Contudo, tentam chegar mais longe com o intuito de poder angariar novos anunciantes, novos ouvintes e novos motivos para continuar a emitir. Desta forma, passam a retransmitir sua programação através da internet. Para Barbero (2001, p. 35), ‘a nova tecnologia iguala todas as emissoras, não importa onde estejam, uma vez que tecnicamente estão todas igualmente preparadas. Caem as fronteiras nacionais e globaliza-se o rádio’.

O futuro e o papel na sociedade

Não é possível determinar, ao certo, qual ou quais os caminhos do rádio no futuro. Porém, diante do fenômeno da transmissão em rede de satélites e webtransmissão, que vem abafando (ou mesmo sufocando) a voz da comunidade, há que se pensar numa saída para resgatar as características iniciais do rádio como veículo educativo de mudança social e reforço da cidadania.

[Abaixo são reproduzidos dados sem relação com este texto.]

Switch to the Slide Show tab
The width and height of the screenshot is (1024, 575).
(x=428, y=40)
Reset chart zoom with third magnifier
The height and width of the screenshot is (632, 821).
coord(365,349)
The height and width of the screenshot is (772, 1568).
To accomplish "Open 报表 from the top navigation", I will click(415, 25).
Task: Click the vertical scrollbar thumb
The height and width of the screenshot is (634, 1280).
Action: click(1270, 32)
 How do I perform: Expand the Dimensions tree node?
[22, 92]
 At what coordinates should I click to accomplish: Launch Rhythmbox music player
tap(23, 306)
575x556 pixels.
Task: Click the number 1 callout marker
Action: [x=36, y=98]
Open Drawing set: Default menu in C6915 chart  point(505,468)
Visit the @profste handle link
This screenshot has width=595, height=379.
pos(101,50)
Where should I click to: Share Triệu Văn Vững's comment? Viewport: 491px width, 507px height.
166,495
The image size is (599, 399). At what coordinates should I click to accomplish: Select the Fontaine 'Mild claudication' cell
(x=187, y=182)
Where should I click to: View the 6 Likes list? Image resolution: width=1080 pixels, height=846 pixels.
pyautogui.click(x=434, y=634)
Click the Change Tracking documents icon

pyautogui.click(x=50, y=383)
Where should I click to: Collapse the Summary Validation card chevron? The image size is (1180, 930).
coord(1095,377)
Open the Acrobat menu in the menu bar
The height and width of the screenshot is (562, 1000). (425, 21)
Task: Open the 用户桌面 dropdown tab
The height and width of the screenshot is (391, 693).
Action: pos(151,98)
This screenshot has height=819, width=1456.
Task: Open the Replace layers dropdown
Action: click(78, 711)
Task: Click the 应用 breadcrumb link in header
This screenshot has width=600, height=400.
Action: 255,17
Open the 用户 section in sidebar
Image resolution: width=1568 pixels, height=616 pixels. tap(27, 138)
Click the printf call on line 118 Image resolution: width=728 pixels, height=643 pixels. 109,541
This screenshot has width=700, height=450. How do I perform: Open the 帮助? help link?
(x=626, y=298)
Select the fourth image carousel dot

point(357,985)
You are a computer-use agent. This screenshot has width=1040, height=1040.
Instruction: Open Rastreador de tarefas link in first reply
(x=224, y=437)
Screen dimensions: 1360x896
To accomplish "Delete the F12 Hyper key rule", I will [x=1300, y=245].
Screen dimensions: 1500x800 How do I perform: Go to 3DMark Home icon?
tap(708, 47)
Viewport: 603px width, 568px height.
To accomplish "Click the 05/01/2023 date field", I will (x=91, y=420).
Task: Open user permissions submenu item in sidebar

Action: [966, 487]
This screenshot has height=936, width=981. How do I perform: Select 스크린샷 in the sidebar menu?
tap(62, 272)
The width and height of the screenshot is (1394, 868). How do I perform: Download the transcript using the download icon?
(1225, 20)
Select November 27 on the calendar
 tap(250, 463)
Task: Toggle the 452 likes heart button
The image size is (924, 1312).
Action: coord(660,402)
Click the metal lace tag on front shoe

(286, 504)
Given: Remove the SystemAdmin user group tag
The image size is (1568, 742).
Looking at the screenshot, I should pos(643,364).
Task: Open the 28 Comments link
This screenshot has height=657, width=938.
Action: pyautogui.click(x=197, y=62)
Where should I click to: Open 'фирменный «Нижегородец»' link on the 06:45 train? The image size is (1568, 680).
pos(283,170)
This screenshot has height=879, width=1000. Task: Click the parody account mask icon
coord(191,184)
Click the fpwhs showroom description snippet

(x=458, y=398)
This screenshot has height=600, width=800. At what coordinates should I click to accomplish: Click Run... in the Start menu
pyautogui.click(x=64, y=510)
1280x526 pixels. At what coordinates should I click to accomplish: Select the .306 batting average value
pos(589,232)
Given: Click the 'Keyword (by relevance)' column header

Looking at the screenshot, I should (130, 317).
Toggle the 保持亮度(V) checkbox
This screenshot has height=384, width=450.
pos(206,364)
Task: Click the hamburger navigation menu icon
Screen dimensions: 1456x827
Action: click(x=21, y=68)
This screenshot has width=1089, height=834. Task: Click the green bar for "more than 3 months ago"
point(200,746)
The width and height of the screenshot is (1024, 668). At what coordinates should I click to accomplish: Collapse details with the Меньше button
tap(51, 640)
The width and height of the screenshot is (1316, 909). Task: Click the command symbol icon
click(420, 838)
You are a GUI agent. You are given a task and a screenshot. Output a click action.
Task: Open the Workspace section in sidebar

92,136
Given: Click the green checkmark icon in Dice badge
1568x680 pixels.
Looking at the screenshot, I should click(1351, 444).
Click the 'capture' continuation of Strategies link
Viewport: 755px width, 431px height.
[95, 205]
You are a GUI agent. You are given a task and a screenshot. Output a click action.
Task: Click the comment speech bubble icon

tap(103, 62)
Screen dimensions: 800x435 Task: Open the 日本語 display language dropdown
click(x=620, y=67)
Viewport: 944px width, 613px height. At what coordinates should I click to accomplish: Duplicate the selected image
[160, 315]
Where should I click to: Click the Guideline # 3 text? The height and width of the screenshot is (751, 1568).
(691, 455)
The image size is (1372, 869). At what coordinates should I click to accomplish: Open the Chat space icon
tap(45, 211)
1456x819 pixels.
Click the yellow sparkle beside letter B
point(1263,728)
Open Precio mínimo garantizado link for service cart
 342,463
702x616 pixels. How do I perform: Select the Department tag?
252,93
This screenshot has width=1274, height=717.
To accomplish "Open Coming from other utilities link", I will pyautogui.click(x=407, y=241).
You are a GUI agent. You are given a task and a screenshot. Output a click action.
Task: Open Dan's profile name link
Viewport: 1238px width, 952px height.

No Brasil, o rádio continua constituindo um importante veículo de informação e cultura, com diferenças marcantes entre regiões e estados. Este é o resultado de uma pesquisa realizada pelo Instituto Brasileiro de Geografia Estatística (IBGE), em parceria com o Ministério da Cultura, denominada Perfil dos Municípios Brasileiros no quesito Cultura e Meios de Comunicação, de 2006.

Por isso, o papel do rádio na sociedade é de suma importância. Uma vez globalizado, deve contribuir para a integração nacional, valorização da cultura e dos valores nacionais. Portanto, discutir o futuro do rádio na era globalizada também pressupõe discutir seu papel na sociedade.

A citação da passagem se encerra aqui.